-- Start of INPUT MATERIAL --
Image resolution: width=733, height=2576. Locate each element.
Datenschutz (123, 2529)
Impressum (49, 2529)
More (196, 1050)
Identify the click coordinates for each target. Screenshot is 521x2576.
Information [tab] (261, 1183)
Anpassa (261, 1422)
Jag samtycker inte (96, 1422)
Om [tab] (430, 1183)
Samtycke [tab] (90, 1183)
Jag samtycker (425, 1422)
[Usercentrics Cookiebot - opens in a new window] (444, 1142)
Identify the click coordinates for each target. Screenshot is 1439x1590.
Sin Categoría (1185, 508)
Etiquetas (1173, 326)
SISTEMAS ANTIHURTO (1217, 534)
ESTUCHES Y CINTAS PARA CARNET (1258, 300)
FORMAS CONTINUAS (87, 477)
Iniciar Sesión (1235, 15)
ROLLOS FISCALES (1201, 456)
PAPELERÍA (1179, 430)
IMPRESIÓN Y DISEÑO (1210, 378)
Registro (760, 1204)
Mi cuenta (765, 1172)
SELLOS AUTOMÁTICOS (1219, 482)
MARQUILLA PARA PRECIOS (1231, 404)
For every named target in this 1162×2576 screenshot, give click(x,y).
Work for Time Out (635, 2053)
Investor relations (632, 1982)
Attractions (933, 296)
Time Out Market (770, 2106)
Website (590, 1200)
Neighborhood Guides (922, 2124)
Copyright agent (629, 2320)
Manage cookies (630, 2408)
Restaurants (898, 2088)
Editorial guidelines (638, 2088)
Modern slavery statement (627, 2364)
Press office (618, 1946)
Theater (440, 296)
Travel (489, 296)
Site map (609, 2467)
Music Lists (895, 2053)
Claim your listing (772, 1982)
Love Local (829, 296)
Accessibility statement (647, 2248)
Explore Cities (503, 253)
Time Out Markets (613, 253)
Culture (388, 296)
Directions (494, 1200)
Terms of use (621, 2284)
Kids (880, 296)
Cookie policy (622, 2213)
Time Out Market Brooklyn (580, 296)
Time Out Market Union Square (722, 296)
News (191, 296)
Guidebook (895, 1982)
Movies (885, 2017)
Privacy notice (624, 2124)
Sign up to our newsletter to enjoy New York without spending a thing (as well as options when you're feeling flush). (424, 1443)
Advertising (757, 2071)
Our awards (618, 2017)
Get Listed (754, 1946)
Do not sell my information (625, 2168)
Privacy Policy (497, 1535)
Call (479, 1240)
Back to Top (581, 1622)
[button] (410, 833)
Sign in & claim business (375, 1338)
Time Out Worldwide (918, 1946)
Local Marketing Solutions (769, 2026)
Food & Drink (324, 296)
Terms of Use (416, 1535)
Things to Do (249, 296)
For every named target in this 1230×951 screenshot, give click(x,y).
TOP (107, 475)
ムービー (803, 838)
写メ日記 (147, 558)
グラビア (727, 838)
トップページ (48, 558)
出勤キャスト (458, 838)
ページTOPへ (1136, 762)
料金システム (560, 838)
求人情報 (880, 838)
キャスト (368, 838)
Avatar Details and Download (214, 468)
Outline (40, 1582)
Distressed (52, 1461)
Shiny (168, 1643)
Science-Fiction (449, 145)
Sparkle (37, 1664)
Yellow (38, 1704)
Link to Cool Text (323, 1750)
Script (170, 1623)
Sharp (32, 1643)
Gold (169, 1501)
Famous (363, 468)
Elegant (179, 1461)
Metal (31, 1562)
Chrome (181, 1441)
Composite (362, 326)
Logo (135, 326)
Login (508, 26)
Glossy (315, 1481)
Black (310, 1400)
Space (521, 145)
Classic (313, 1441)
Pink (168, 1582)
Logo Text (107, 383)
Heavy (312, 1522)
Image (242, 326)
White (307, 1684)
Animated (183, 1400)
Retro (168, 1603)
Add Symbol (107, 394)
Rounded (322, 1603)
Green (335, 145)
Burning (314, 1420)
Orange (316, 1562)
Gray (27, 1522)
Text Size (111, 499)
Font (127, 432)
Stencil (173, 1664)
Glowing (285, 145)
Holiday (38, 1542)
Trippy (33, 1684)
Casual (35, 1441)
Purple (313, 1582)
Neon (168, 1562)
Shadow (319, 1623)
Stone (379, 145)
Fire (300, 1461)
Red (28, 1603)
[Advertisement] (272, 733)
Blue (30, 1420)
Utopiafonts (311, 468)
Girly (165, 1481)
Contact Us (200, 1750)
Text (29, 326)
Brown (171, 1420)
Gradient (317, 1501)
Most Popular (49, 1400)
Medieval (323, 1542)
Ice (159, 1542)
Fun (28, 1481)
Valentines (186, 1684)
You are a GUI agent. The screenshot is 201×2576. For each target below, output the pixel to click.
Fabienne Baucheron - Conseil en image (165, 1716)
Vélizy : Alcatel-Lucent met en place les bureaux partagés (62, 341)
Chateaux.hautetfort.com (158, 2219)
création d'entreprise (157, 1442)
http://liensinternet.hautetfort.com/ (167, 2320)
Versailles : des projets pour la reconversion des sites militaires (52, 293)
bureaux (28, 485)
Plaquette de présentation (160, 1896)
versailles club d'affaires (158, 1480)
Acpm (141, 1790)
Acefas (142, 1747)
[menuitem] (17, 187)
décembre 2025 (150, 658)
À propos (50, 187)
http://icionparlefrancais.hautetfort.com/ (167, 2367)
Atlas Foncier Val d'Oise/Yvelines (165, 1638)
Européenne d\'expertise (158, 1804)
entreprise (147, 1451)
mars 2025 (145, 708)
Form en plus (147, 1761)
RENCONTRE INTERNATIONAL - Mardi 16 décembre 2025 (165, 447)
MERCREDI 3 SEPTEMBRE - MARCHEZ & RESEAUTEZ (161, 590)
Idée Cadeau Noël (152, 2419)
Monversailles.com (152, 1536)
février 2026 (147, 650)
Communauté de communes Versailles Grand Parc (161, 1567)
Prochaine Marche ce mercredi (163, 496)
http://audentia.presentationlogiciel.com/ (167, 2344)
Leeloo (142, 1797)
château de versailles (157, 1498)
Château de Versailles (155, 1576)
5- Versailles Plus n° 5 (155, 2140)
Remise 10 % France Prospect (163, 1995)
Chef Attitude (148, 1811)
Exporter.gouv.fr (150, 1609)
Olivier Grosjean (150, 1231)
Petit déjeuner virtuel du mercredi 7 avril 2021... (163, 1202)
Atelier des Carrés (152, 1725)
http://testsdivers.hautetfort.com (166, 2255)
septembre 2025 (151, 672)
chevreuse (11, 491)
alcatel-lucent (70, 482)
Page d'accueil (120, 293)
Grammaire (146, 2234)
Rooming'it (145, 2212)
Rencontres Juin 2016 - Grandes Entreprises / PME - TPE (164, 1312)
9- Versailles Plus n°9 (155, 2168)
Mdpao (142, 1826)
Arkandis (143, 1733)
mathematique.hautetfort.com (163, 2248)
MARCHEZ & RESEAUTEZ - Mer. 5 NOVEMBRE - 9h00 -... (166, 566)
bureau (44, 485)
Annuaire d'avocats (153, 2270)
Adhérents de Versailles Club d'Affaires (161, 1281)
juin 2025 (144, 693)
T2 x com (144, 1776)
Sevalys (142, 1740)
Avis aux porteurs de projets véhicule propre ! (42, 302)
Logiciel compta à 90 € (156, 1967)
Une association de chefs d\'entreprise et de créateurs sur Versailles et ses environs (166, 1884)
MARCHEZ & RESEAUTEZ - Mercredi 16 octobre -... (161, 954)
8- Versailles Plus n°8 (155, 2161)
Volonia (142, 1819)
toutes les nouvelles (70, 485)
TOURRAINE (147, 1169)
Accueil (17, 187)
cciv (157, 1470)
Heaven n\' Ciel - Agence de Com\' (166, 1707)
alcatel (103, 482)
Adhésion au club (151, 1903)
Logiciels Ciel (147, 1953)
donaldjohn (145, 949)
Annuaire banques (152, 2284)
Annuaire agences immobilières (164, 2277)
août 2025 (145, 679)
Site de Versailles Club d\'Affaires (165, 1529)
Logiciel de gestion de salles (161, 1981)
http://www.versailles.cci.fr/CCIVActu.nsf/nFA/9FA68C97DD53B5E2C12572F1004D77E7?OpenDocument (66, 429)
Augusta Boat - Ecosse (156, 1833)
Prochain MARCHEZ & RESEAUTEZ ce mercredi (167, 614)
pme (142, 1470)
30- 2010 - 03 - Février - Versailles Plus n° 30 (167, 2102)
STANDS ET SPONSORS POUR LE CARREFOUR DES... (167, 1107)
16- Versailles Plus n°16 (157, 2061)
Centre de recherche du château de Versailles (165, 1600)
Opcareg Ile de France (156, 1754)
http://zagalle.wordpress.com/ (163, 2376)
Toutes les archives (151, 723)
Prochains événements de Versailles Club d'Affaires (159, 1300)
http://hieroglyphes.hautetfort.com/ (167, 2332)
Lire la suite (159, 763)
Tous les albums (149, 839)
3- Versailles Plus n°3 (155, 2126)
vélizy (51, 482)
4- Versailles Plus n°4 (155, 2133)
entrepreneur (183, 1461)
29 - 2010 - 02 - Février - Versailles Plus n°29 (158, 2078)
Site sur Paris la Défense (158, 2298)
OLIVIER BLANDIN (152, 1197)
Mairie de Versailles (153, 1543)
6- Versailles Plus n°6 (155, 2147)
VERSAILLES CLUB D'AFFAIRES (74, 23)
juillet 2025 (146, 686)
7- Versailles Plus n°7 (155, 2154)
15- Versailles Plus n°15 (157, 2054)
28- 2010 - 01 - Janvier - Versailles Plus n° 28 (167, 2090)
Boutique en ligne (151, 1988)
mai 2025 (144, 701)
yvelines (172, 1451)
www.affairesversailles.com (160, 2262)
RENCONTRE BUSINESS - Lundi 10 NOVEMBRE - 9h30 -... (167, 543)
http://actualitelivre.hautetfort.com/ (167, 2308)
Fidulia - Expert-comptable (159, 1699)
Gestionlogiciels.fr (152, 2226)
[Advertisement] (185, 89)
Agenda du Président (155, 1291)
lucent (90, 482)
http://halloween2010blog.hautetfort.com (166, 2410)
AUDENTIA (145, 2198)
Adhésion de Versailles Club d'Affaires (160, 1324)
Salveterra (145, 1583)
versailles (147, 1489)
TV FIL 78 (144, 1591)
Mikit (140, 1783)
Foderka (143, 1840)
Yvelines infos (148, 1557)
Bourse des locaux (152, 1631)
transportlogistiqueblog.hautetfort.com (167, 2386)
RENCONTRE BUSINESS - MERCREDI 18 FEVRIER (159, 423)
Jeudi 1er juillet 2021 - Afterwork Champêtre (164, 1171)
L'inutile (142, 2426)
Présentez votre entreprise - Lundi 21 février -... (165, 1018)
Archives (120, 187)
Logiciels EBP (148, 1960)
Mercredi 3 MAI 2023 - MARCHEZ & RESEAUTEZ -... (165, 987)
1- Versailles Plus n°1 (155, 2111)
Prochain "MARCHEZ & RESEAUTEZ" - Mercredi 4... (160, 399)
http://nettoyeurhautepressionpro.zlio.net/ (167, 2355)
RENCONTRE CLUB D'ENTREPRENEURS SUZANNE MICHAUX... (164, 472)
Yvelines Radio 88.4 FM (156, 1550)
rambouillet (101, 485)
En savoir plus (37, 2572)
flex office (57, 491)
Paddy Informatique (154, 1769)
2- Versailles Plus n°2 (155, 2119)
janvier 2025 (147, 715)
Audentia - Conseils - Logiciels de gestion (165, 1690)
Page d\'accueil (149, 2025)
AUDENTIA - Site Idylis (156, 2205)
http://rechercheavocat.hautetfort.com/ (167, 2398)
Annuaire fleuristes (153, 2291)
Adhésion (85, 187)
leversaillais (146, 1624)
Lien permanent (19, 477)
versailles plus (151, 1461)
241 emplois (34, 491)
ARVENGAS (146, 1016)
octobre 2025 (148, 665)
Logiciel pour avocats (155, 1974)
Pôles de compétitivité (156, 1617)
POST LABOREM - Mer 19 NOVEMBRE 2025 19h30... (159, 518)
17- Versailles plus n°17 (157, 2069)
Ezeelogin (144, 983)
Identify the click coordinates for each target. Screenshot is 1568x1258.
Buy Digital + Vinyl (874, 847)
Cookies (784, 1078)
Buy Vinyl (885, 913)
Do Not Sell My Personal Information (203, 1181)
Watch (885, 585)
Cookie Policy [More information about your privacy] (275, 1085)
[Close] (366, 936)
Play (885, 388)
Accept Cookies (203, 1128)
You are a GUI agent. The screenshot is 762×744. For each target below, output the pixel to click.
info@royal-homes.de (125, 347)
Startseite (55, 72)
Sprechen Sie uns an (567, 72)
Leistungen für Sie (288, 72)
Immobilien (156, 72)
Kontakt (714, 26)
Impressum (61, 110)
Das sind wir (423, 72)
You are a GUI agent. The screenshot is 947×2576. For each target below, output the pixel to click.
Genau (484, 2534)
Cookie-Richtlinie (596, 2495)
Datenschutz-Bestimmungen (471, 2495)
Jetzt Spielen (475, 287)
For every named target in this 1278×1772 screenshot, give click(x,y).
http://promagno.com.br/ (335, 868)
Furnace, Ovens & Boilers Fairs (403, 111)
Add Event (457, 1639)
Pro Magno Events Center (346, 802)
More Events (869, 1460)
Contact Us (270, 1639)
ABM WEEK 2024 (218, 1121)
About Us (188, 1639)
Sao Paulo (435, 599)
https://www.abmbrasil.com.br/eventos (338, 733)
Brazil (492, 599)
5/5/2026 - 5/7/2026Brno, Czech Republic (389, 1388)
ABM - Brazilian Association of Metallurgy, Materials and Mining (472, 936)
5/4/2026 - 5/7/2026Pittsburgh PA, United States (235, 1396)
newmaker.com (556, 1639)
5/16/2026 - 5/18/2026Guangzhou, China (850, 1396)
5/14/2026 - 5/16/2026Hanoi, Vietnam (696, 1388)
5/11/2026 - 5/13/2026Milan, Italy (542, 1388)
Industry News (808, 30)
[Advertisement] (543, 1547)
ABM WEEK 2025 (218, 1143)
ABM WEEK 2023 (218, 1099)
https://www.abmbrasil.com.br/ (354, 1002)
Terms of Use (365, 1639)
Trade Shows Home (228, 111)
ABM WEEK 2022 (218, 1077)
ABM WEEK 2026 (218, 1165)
-- End of INPUT MATERIAL --
WHAT THE TASK REQUIRES:
Convert the lines of the listing above, from its first line through the line containing "MARQUILLA PARA PRECIOS (1231, 404)", into a numbered list, omitting any blank lines.

WRITTEN SOLUTION:
1. Image resolution: width=733, height=2576. Locate each element.
2. Datenschutz (123, 2529)
3. Impressum (49, 2529)
4. More (196, 1050)
5. Identify the click coordinates for each target. Screenshot is 521x2576.
6. Information [tab] (261, 1183)
7. Anpassa (261, 1422)
8. Jag samtycker inte (96, 1422)
9. Om [tab] (430, 1183)
10. Samtycke [tab] (90, 1183)
11. Jag samtycker (425, 1422)
12. [Usercentrics Cookiebot - opens in a new window] (444, 1142)
13. Identify the click coordinates for each target. Screenshot is 1439x1590.
14. Sin Categoría (1185, 508)
15. Etiquetas (1173, 326)
16. SISTEMAS ANTIHURTO (1217, 534)
17. ESTUCHES Y CINTAS PARA CARNET (1258, 300)
18. FORMAS CONTINUAS (87, 477)
19. Iniciar Sesión (1235, 15)
20. ROLLOS FISCALES (1201, 456)
21. PAPELERÍA (1179, 430)
22. IMPRESIÓN Y DISEÑO (1210, 378)
23. Registro (760, 1204)
24. Mi cuenta (765, 1172)
25. SELLOS AUTOMÁTICOS (1219, 482)
26. MARQUILLA PARA PRECIOS (1231, 404)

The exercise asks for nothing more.